XIV
Раскрашенная в цвета зари собака
лает в спину прохожего цвета ночи.
XV
В прошлом те, кого любишь, не умирают!
В прошлом они изменяют или прячутся в перспективу.
В прошлом лацканы уже; единственные полуботинки
дымятся у батареи, как развалины буги-вуги.
В прошлом стынущая скамейка
напоминает обилием перекладин
обезумевший знак равенства. В прошлом ветер
до сих пор будоражит смесь
латыни с глаголицей в голом парке:
жэ, че, ша, ща плюс икс, игрек, зет,
и ты звонко смеешься: «Как говорил ваш вождь,
ничего не знаю лучше абракадабры».
XVI
Четверть века спустя, похожий на позвоночник
трамвай высекает искру в вечернем небе,
как гражданский салют погасшему навсегда
окну. Один караваджо равняется двум бернини,
оборачиваясь шерстяным кашне
или арией в Опере. Эти метаморфозы,
теперь оставшиеся без присмотра,
продолжаются по инерции. Другие предметы, впрочем,
затвердевают в том качестве, в котором ты их оставил,
отчего они больше не по карману
никому. Демонстрация преданности? Просто склонность
к монументальности? Или это в двери
нагло ломится будущее, и непроданная душа
у нас на глазах приобретает статус
классики, красного дерева, яичка от Фаберже?

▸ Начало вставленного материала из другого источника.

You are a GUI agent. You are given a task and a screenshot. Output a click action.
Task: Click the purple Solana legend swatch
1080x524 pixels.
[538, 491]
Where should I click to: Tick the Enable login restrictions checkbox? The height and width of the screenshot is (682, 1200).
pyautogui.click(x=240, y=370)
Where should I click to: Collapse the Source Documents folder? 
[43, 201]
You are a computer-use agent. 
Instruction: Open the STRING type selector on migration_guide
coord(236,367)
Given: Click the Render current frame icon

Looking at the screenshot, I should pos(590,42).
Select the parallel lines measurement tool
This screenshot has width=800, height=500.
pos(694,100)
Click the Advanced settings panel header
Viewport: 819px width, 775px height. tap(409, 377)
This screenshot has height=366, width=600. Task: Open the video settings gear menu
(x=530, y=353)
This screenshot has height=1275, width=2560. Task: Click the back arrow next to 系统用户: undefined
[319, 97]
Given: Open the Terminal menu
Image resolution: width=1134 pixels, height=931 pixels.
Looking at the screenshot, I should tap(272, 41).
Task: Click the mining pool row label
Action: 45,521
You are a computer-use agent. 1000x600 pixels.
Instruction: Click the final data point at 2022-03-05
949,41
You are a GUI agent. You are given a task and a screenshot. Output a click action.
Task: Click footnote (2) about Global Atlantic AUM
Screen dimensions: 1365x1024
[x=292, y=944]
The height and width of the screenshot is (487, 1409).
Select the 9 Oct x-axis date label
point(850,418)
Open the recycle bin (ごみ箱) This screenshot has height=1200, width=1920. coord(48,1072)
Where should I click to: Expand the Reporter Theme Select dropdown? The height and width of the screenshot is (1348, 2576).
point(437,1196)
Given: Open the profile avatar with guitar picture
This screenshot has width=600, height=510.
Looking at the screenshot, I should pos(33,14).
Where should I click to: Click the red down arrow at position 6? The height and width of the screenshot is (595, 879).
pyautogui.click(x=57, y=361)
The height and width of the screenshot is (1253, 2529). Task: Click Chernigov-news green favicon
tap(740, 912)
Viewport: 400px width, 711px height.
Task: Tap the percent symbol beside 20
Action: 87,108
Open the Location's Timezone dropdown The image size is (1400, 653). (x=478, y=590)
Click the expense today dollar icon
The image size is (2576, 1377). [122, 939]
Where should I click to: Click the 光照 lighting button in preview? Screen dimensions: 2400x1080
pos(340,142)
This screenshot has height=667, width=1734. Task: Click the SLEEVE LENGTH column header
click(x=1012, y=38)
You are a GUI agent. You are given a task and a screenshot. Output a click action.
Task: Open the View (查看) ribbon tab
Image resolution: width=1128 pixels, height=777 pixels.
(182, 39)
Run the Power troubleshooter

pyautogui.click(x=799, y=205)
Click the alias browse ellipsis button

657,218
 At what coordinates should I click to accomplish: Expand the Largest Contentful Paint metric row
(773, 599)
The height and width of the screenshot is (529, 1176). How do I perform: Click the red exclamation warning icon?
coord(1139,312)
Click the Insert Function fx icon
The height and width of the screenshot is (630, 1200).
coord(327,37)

Вероятней последнее. Что — тоже метаморфоза
и тоже твоя заслуга. Мне не из чего сплести
венок, чтоб как-то украсить чело твое на исходе
этого чрезвычайно сухого года.
В дурно обставленной, но большой квартире,
как собака, оставшаяся без пастуха,
я опускаюсь на четвереньки
и скребу когтями паркет, точно под ним зарыто —
потому что оттуда идет тепло —
твое теперешнее существованье.
В дальнем конце коридора гремят посудой;
за дверью шуршат подолы и тянет стужей.
«Вертумн, — я шепчу, прижимаясь к коричневой половице
мокрой щекою, — Вертумн, вернись».
Декабрь 1990, Милан
«Не важно, что было вокруг, и не важно…»
Не важно, что было вокруг, и не важно,
о чем там пурга завывала протяжно,
что тесно им было в пастушьей квартире,
что места другого им не было в мире.
Во-первых, они были вместе. Второе,
и главное, было, что их было трое,
и все, что творилось, варилось, дарилось
отныне, как минимум, на три делилось.
Морозное небо над ихним привалом
с привычкой большого склоняться над малым
сверкало звездою — и некуда деться
ей было отныне от взгляда младенца.
Костер полыхал, но полено кончалось;
все спали. Звезда от других отличалась
сильней, чем свеченьем, казавшимся лишним,
способностью дальнего смешивать с ближним.
25 декабря 1990
Снег идет — идет уж который день.
Так метет, хоть черный пиджак надень.
Городок замело. Не видать полей.
Так бело, что не может быть белей.
Или — может: на то и часы идут.
Но минут в них меньше, чем снега тут.
По ночам темнота, что всегда была
непроглядна, и та, как постель, бела.
Набери, дружок, этой вещи в горсть,
чтоб прикинуть, сколько от Бога верст —
мол, не зря пейзаж весь январь молил
раз дошло насчет даровых белил.
Будто вдруг у земли, что и так бедна,
под конец оказалась всего одна
сторона лица, одна щека.
На нее и пошли всех невест шелка.
Сильный снег летит с ледяной крупой.
Знать, вовсю разгулялся лихой слепой.
И чего ни коснется он, то само
превращается на глазах в бельмо.
Хоть приемник включить, чтоб он песни пел.
А не то тишина и сама — пробел.
А письмо писать — вид бумаги пыл
остужает, как дверь, что прикрыть забыл.
И раздеться нельзя догола, чтоб лечь.
Не рубаха бела, а покатость плеч.
Из-за них, поди, и идут полки
на тебя в стекле, закатив белки.
Эх, метет, метет. Не гляди в окно.
Там подарка ждет милосердный, но
мускулистый брат, пеленая глушь
в полотнище цвета прощенных душ.
1991, South Hadley
Когда ветер стихает и листья пастушьей сумки
еще шуршат по инерции или благодаря
безмятежности — этому свойству зелени —
и глаз задерживается на рисунке
обоев, на цифре календаря,
на облигации, траченной колизеями
ноликов, ты — если ты был прижит
под вопли вихря враждебного, яблочка, ругань кормчего —
различишь в тишине, как перо шуршит,
помогая зеленой траве произнести «все кончено».